En régimen cerrado lo pasó muy mal, pero tuvo que hacer un esfuerzo por cambiar de mentalidad. Aquel año, 2007, su permiso de trabajo y residencia quedó en punto muerto. Habla Katia de la paradoja de una sociedad que "te juzga, te manda a la cárcel para reinsertarte, se supone que para ir por el buen camino, pero cuando sales nadie te pone las cosas fáciles". Esta mujer dice sentirse como un "fantasma", juzgada por el Código Penal y la Ley de Extranjería. "En realidad llevo ocho años de condena porque no puedo pleitear, ni tramitar mi permiso de residencia. Soy un fantasma que, sin embargo, paga sus impuestos. Y ser un fantasma es muy triste porque no existes".

La ‘mula'

Delito de salud pública

Tráfico de estupefacientes

La mayor parte de las mujeres que están en prisión cumplen condena por un delito contra la salud pública. Es habitual que caigan en las redes del soborno, algo que no ocurrió con Rosivan Cirino. "Yo fui de mula. Atravesaba una época vulnerable de mi vida, había denunciado a mi expareja por maltrato, y vivía en un piso de acogida en Donostia. Psíquicamente no estaba bien, y me puse en contacto con una persona que vendía la droga. Le propuse traerla desde Madrid, y con ese dinero tenía previsto alquilar un piso en Lasarte-Oria. Fue una decisión mía, con dos hijos a los que quería proteger de mi anterior pareja", admite la mujer.

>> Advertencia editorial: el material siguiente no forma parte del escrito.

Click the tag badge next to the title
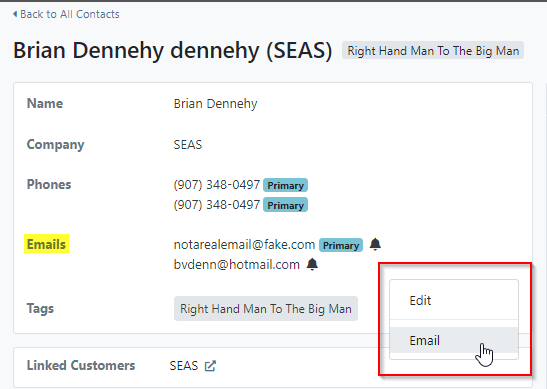The width and height of the screenshot is (547, 389). pos(433,51)
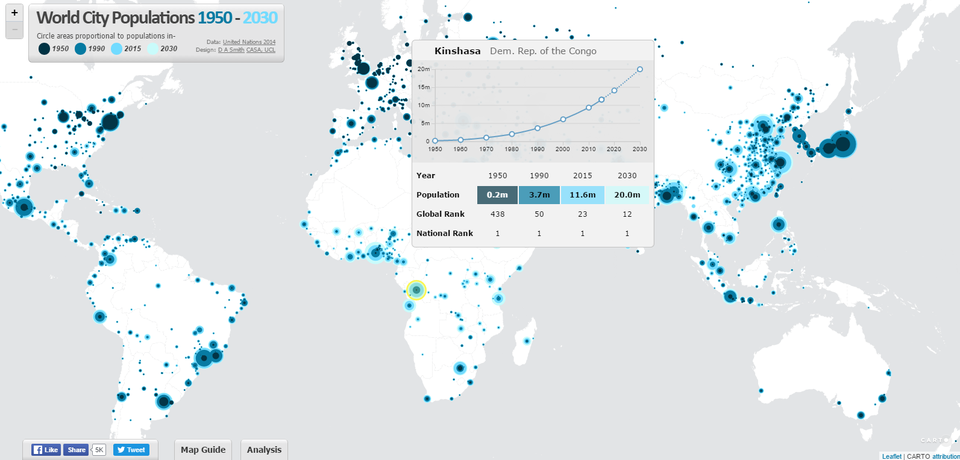This screenshot has height=460, width=960.
Task: Click the large Tokyo city circle
Action: pos(842,145)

La Policía le detuvo en la estación de Amara con medio kilo de cocaína. "En ese momento mi mundo desapareció. Era la primera vez que denunciaba a mi marido y por querer proteger a mis hijos me metí en la boca del lobo".

La vida de estas dos mujeres, junto a la de María Teresa Valencia, queda reflejada en La mochila invisible, un documental producido por la Asociación Bidez-bide y dirigido por Laura Hernández, cuya presentación oficial tendrá lugar el viernes en el Museo de San Telmo.

"Queremos sensibilizar a la población, y quitarnos la sensación de culpa que tenemos después de lo que nos ha ocurrido". Katia reconoce que la vida en la cárcel es muy dura, "sobre todo para las mujeres con hijos, de ahí que tengamos mucho respeto por todas aquellas personas que nos han ayudado durante este camino".

Rosivan tiene un hijo de 18 años que padece de autismo. Cuando ingresó en prisión no tenía familiares que pudieran echarle una mano. El chaval contaba entonces con 12 años, y tuvo que dejarlo a cargo de la Diputación, que lo derivó al centro Uliazpi.

El más pequeño se quedó en acogida con los abuelos paternos. "Pero el problema no se acaba cuando sales de la cárcel. Una vez que has cumplido tu condena, sigues pagando el delito. Reconozco que cometí aquel error, pero no he vuelto a tener ninguna relación con las drogas. Sin embargo, no puedo estar a solas con mi hijo pequeño cada vez que quiero, y siempre debo hacerlo en compañía de una educadora. Ya pagué el delito, ¿por qué me sigue condenando la institución?".

La mujer agradece, eso sí, el apoyo que le han brindado personas "como el profesor Félix Martínez, de Gautena".